### TO BE DONE:
**a.** In the article on new teachers' mistakes, in what town and state was Mary Modder student teaching?
**b.** Shorten the paragraph beginning "Mary Modder was student teaching" in the article on new teachers' mistakes, keeping its main facts.
**c.** Carry on writing the article on new teachers' common mistakes after its last sentence.

### SUPPLIED TEXT:

--- BEGIN ---

Your colleagues have identified five of the most common missteps and offer their best advice for steering clear of them.
Published: 12/06/2016

By Mary Ellen Flannery

Mary Modder was student teaching in Silver Lake, Wisconsin, when the school nurses came to deliver “the talk” with her eighth-graders. She recalls that the principal said students might have questions afterward and teachers should be open and honest in their responses. So when one girl asked about contractions, Modder tried her best. She told all about her son’s birth and the necessary role of contractions.

That child listened politely and then asked again, more specifically, about the uses of isn’t, wasn’t, can’t, don’t, etc., for her language arts assignment. Modder’s mistake? Assuming too much.

All new teachers make mistakes—and not all are so funny! But keep this in mind: All experienced teachers do, too. The point is to avoid the worst and learn from those missteps you’ll inevitably make anyway. With that in mind, your more experienced colleagues have identified five of the most common missteps and offer their best advice for steering clear of them.

--- END ---

### MATERIAL:
--- BEGIN ---

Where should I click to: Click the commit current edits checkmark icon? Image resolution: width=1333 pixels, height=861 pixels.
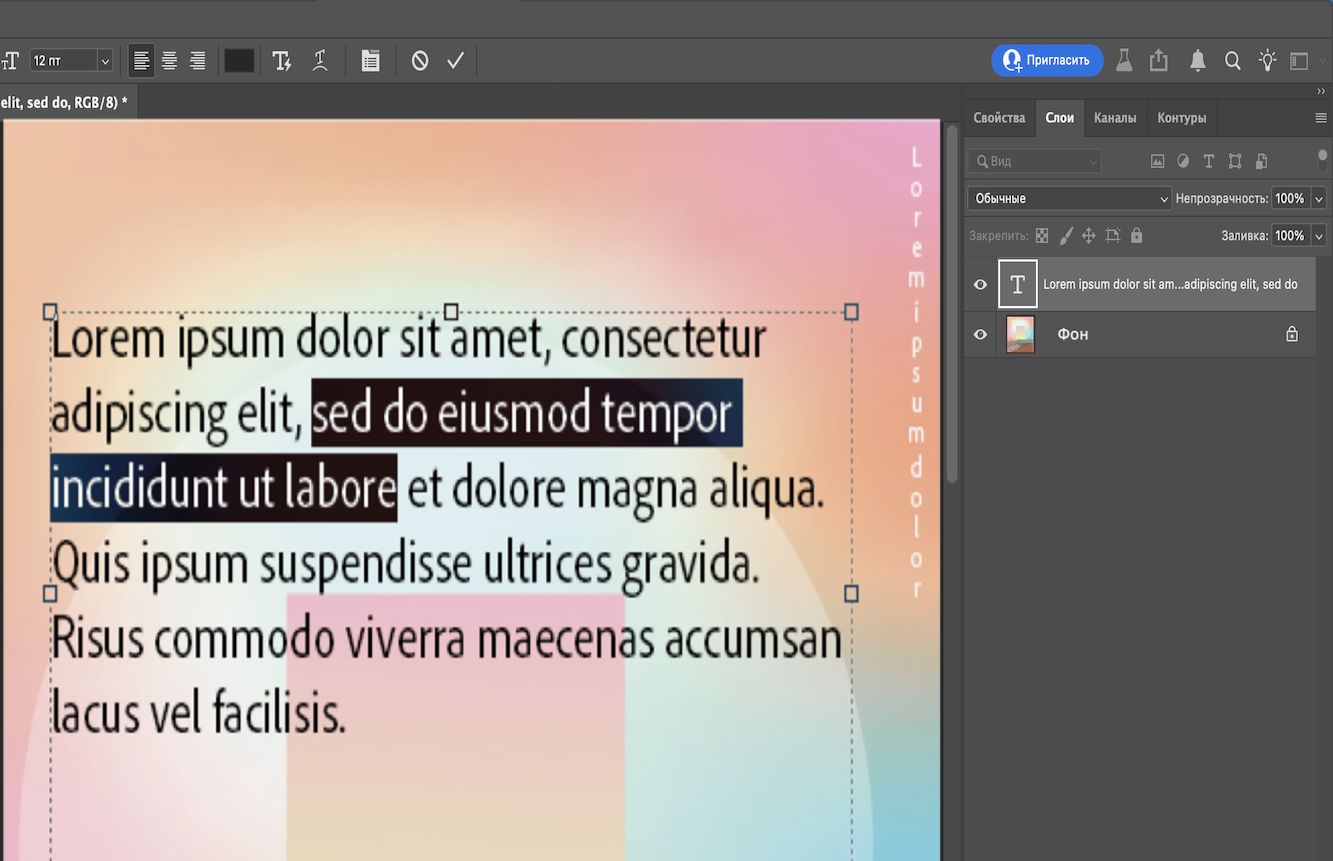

--- END ---

### WRITTEN RESPONSES:
**a.** Silver Lake, Wisconsin.

**b.** While Mary Modder was student teaching in Silver Lake, Wisconsin, school nurses gave "the talk" to her eighth-graders. The principal said teachers should answer students' questions openly and honestly. When a girl asked about contractions, Modder described her son's birth and the role contractions played in it.

**c.**
Taking it too personally…

Some sweetheart in the back row tells you that you’re the worst teacher he’s had in his life. Your class is BOH-ring! Like, totally irrelevant. And, half the time your assignments don’t even make sense, at all.

Now, maybe you’re a tough guy and you think, kid… you’re really pushing your luck today. Or maybe you’re a Mr. Softee and you just think, “I will not cry! I will not cry!” Either way, you can’t take the irritating things that students (or parents) say and do personally.

“With experience, you realize that taking things personally is a mistake, because not only are those things not meant to be taken personally, it will just wear you down too much if you do,” says Illinois teacher Jackie Quitter.

Consider that a student might have a legitimate beef—even if it has been offered offensively—and you may learn from it. NEA Today’s discipline expert Kate Ortiz suggests speaking directly, privately, to that student who shouts, “I am so bored!” Say you’re interested in becoming the best teacher you can be and would like to hear his suggestions. In similar situations, Ortiz also has told students that they’re not required to “like” her class. But disruption won’t be tolerated, and they are required to do their work.

Also consider that a student’s comments or actions may reflect his problems, not yours. When a kid says he’s bored, for example, Ortiz notes that it may be because he’s actually not capable of doing the work. Sometimes students make comments because “they are hurting—not to attack you,” says Heidi Sagendorph Coffey, an alternative education teacher in New York. Same goes for parents. “You can be the best teacher ever … and you will still have parents who complain about you. A lot of times they’re having their own issues with life or the child,” says California teacher Valerie Barnes Doyel.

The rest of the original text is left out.